Even before Muscat’s electoral victory in 2013, the Nationalist administrations were no strangers to working with glitzy PR firms.

Records show that in the early 2000s, the Maltese government employed the communication consultancy services of Bell Pottinger, at the time one of London’s leading firms with a reputation for taking on some of the world’s more unsavoury clients, including Augusto Pinochet, a Chilean dictator, Alexander Lukashenko, a Belarusian strongman, and Asma al-Assad, the Syrian president’s wife.

The firm was last used by the Maltese government to carry out a ‘qualitative research project’ in 2015. The company closed in 2017 after a secret campaign to manipulate public opinion in South Africa was exposed.

Eye-catching as this may be, these efforts pale when compared to what came after 2013.

It became immediately apparent to anyone who was paying attention that image management was instrumental to Joseph Muscat and his government.

Following a sleek electoral campaign that included the involvement in part by Nicholas Wright/Sentio among others, Muscat hired Leslie Skipper, a former BBC editor turned media guru, as media adviser, into his private secretariat, and who then went on to advise a number of other ministries.

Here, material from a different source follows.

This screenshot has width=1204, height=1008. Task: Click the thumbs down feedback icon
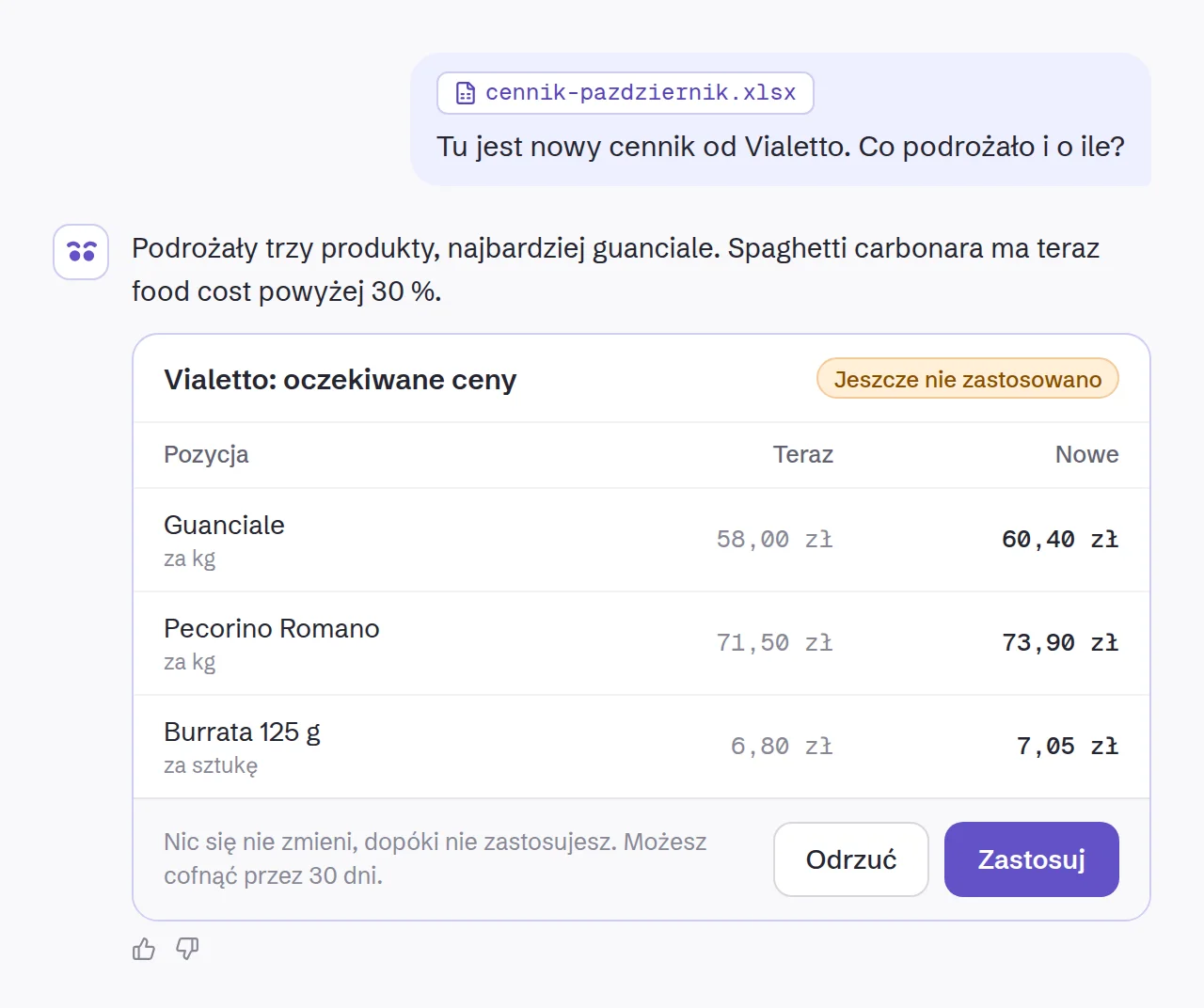pyautogui.click(x=187, y=949)
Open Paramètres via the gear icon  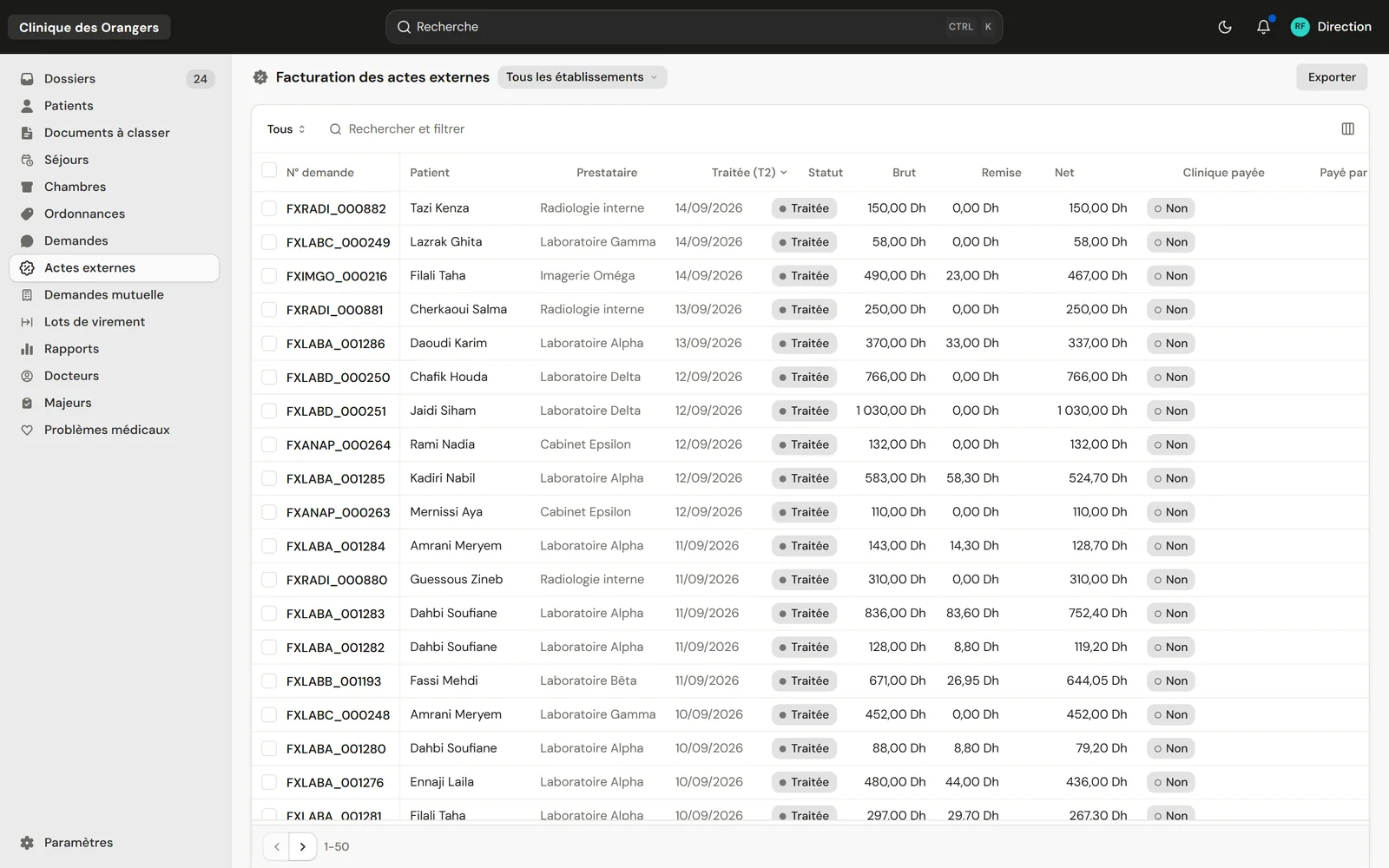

Public records alone show that in the years following the 2013 election, there is a marked increase in the outsourcing of consultancy work to both international PR firms as well as legal firms (many of which also specialised in reputation management), each with their own eye-watering fees.

Two of the more recent examples include a report, dated December 2019, which describes how Chelgate, a British public relations firm, that specialised in crisis management was tasked with defending the Maltese government’s image in EU Capitals.

Two months earlier, the Maltese government had engaged a UK law firm, known for its aggressive approach, to fend off questions in connection with the book ‘Murder on the Malta Express‘, which probed the assassination of journalist Daphne Caruana Galizia.

Swedish daily Svenska Dagbladet also reported in November 2019 that journalists in Brussels were approached by a British PR firm hired by the Maltese government to spread misinformation on Caruana Galizia with journalists reporting there.

Maltese ‘deliverables’

That the Maltese government engages in bestowing feel-good “deliverables” on its citizens, is also quite evident. Needless to say, this strategy did not start with the current Labour administration, but it can be said it has been perfected by it.

Who can forget the jaw-dropping press conference in 2014 where the “good news” the prime minister hinted at was nothing more than a 2c decrease in the price of fuel? Or for something even more recent, how about that much touted one-off bonus given to households to compensate for the increase of bread and milk prices registered last year? Of course, not all these deliverables work.

Prime Minister Robert Abela’s announcement on granting an amnesty to those fined for breaking lockdown rules, backfired spectacularly.

While Keith Schembri’s attempt to manipulate his online presence was thwarted by The Shift, Konrad Mizzi conveniently stays away and John Dalli’s last online appearance seemed like he was taking part in an elaborate parody.

The Keith-version rips-off Malta Today’s logo but includes other not so subtle clues as to its origin and aims – the site changed focus after The Shift exposed it.

Muscat’s recent outings give the semblance of legitimacy. Never mind that the Commonwealth secretary-general, Patricia Scotland, who chaired the online commonwealth seminar, is herself under scrutiny for having circumvented normal tender rules to give $500,000 worth of work to a friend and former colleague.

Never mind that Azerbaijan and its sordid relationship with Malta under Muscat perfectly encapsulate the idea of how kleptocrats blend financial and political tactics in targeted influence efforts.

There is obviously nothing wrong with trying to rebrand yourself as an economic expert based on the veneer of your country’s economic success, but doing so while having systematically refused to acknowledge, let alone address, the dark underbelly of wasted public funds, of corruption scandals and of impunity that flourished during your tenure and which culminated in the murder of an investigative journalist, it is just that – a rebranding exercise.